As the top-line goes, so goes the fate of the CMO at many companies. And in the B2B world, if you’re not consistently selling to your existing customers, chances are your top-line is trending unfavorably or will be soon. Therefore, to fairly hold CMOs in some proportion responsible for installed-base demand and revenue creation, CEOs must also grant CMOs the means to influence customer experience in the same proportion. As the CMO, if this means of influence doesn’t exist, you must create it.
Voice of Customer
As with all efforts to increase his/her operational relevance, the CMO must come to the customer management operational war room armed with good data - customer satisfaction data, to be precise. Most companies have measured customer satisfaction at some point in their histories, although many don’t do it consistently and many more don’t have a standardized approach to responding to the findings.
There are countless tools and techniques to measure customer satisfaction and loyalty. Research and articles abound on the pros and cons of old-school and new-school methods. I would suggest that you find and study any customer satisfaction data that already exists in your company.
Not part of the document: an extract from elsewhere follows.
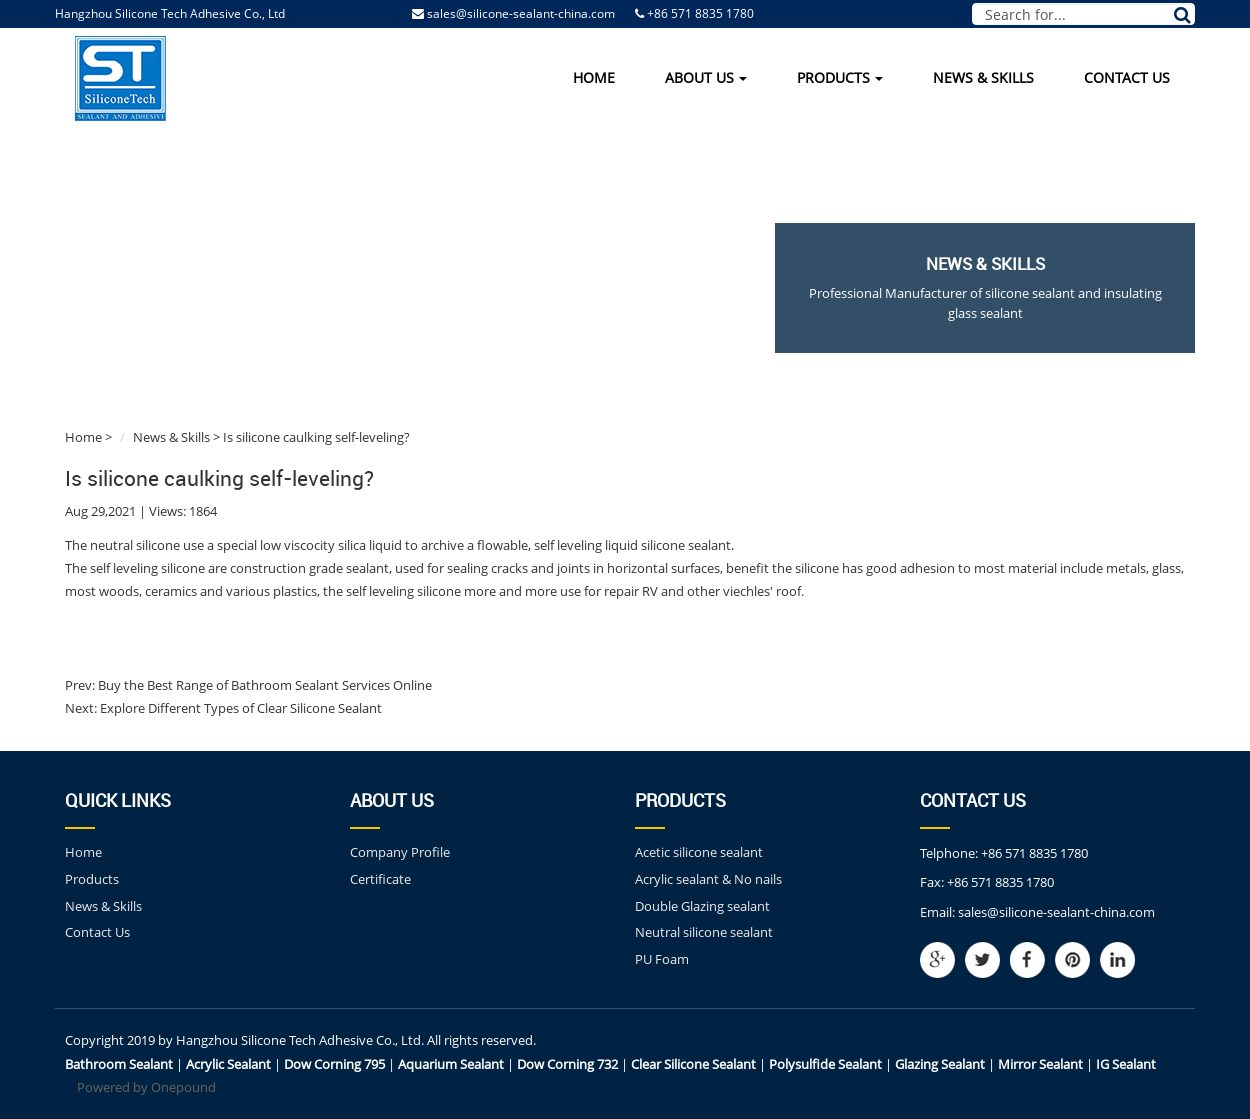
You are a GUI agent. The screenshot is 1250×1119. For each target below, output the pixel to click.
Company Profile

If nothing current exists, start with a simple survey of no more than a dozen or so questions that cover every functional area in your company with which your typical customer interacts.
Whether you’re studying existing data or collecting new, it’s critical that you look for correlations between functional and overall satisfaction levels. In other words, try to draw conclusions regarding which functional areas have the most direct impact on overall satisfaction. If you have enough data, you might also be able to correlate favorable customer satisfaction ratings with higher revenue contribution. On a macro-level, these revenue correlations already exist for widely used methods like Net Promoter Score (Figure 1).
One Team. One Purpose.
If you can, use your customer satisfaction data analysis to demonstrate to fellow executives that installed-base revenues are directly proportional to customer satisfaction levels, and that the degrees to which your company’s customer-facing functions impact customer satisfaction levels are measurable and actionable.
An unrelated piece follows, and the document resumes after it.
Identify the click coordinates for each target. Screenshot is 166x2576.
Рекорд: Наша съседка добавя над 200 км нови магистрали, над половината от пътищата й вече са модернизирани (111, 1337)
While it is indeed true that many functions interact with the customer, many of these interactions constitute means to an end. That end is increasing the revenue coming from each customer. It’s the job of Finance to bill customers accurately and efficiently so they are satisfied enough to maintain or increase their investment in your company’s offerings. It’s the job of Customer Service to respond accurately and efficiently to inquiry calls so customers are satisfied enough to maintain or increase their investment in your company’s offerings. It’s the job of R&D… well, you get the picture.
And the only way to ensure that the net effect of all these efforts is to push customer satisfaction levels ever skyward, thereby paving the way for additional sales is to put the staplers down and establish a cross-functional team that “owns” responsibility for customer retention and growth.
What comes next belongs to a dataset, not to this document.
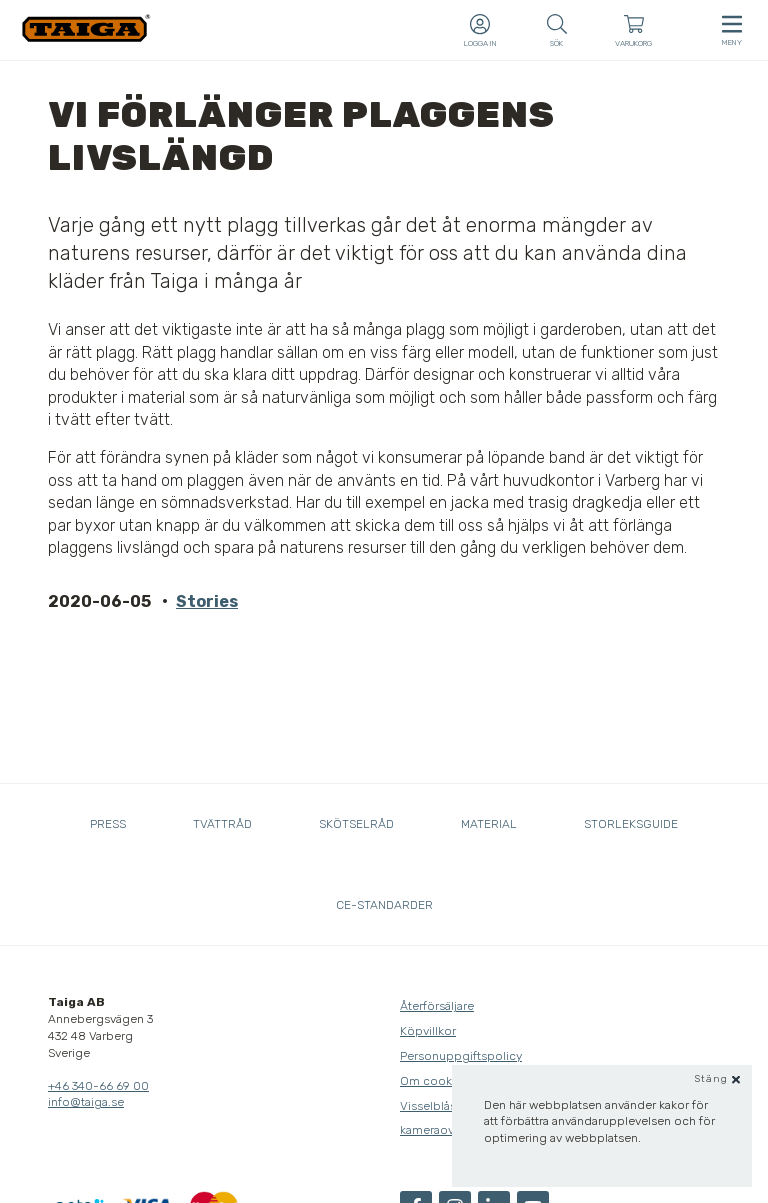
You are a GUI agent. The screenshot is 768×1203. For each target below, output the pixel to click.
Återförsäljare (437, 1006)
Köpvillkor (428, 1031)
There’s no formula for getting this done, but shoot for these milestones:
- Use credible customer satisfaction data to establish consensus at the executive level that multiple company functions impact customer satisfaction and customer revenue performance.
- Expose instances of when the experiences of high-value customers have suffered due to overlapping or conflicting activities undertaken by multiple functional groups in your company.
- Gain executive backing for the theoretical merit of a cross-functional “customer management team” as a means to align all client-facing activities according to customer satisfaction and revenue targets.
- Propose such a cross-functional team, chaired by the CMO due to direct revenue implications.
- Pick a delegate or two from every function that touches the customer to join a 6- to 12-month pilot of the customer management team.
- Track the team’s impact on a select few leading indicators of customer satisfaction and installed-base revenue improvements (more on customer KPI management in upcoming posts).
- Report pilot results to executive team and gain backing for a permanent customer management team.